Раздавшийся голос был хрипловатым после сна, с плохо скрытым раздражением, но парень мгновенно покинул свое укрытие: он дождался. На этот раз брызги от выплеснутой воды попали на джинсы. Сверху донеслось удовлетворенное причмокивание свежеиспеченного снайпера, с балкона третьего этажа — девичье хихиканье, а сам Марчук отряхнул влажную ткань и опять запрокинул голову.

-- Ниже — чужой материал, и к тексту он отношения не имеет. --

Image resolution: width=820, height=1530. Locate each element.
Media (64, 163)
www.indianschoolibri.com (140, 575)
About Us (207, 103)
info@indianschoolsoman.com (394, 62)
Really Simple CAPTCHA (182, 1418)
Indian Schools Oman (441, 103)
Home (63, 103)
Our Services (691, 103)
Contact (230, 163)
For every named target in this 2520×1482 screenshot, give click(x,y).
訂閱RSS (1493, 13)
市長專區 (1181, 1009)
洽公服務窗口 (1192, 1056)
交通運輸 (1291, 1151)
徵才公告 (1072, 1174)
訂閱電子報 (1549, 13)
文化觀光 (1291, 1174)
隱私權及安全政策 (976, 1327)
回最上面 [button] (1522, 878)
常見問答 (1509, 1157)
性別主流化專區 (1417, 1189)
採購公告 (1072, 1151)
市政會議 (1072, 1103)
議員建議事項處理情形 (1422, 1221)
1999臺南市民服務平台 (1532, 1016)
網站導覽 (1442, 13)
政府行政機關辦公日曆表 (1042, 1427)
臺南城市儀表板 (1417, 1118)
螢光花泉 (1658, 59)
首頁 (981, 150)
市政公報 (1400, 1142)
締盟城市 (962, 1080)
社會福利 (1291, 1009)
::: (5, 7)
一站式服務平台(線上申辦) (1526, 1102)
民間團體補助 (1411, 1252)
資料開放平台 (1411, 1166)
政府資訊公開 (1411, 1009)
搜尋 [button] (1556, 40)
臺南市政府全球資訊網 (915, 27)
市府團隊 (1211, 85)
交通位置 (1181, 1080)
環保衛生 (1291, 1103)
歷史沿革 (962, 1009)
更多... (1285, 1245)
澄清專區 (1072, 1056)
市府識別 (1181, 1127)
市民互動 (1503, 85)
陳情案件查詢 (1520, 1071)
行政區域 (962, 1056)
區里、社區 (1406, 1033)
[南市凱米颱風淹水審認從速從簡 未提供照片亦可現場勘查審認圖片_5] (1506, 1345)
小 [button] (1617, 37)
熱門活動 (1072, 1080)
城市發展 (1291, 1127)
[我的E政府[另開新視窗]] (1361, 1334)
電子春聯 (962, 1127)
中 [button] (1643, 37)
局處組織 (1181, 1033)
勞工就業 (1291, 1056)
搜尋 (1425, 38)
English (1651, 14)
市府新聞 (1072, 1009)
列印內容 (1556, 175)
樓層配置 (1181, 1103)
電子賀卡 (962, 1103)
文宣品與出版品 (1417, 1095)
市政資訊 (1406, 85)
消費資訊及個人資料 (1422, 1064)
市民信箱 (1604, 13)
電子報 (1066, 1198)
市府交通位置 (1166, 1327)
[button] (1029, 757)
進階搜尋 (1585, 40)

— Ляп, выходи, очень надо.

— Выйду, — согласилась всклокоченная девичья голова, — и дам в ухо.

— Давай...

Около рябины ютилась невысокая лавочка. По вечерам она превращалась в настоящие посиделки с заранее распределенными местами: слева сбоку баба Галя, агроном-новатор в душе, а по натуре активная сплетница и тайная вуайеристка; дальше бездетная соседка тетя Тоня, отпускавшая настолько меткие и ядреные характеристики всем проходящим, что даже собаки опасались ее острого языка; завершала картину рыжая толстуха в бессменном халате, из которого кокетливо выглядывали руки грузчика и слоновьи ляжки. Если же последняя дама пропускала сеанс дворового кино, то освободившееся пространство распределялось между тетей Валей со второго этажа, известной своей любовью к котам и, соответственно, бывшей на короткой ноге со всеми продавщицами рыбы в районе; и хмурой бабой Машей из дома напротив, о которой ребята не знали ничего, но почему-то все равно ее избегали.

Сейчас прямо посередине скамейки свернулся клубком кот, один из тех, кого подкармливала тетя Валя. Свистевшие вокруг него пару минут назад водные снаряды совершенно не мешали бездомному ваське дремать в ожидании селедочных очистков или блюдца прохладного молока. Когда рядом с ним присел парень и шепнул: «Эх, усатый-полосатый!», — он даже не повел ухом, лишь приоткрыл узкий глаз. За одну секунду зверь успел разглядеть все, что нужно: лицо у севшего человека не наглое; брови не сдвинуты, значит, добрый; в руках ничего нет, что можно было бросить или прицепить на хвост. Такой не обидит, но «усатый-полосатый» потянулся, показательно выпустил когти и переместился на деревянную спинку. На всякий случай.

Гулко хлопнула дверь подъезда, и с крыльца спустилась та самая девчонка с балкона. Юлька Репьева. Его Ляпа. Чтобы срезать путь, она свернула с дорожки в траву и тут же пошла, высоко поднимая колени, как будто так могла уберечься от росы.

— Я придумала, что подарю тебе на день рождения. Пачку снотворного. Может, тогда ты дашь мне выспаться, жаворонок...

Юлька зябко передернула плечами, потянула рукава вязаной кофты так, что они закрыли пальцы, и села рядом.

— Привет, Ляпкин.

Впервые за те годы, что они росли вместе, он смотрел на нее по-особому: чтобы в памяти отложились все-все мелочи.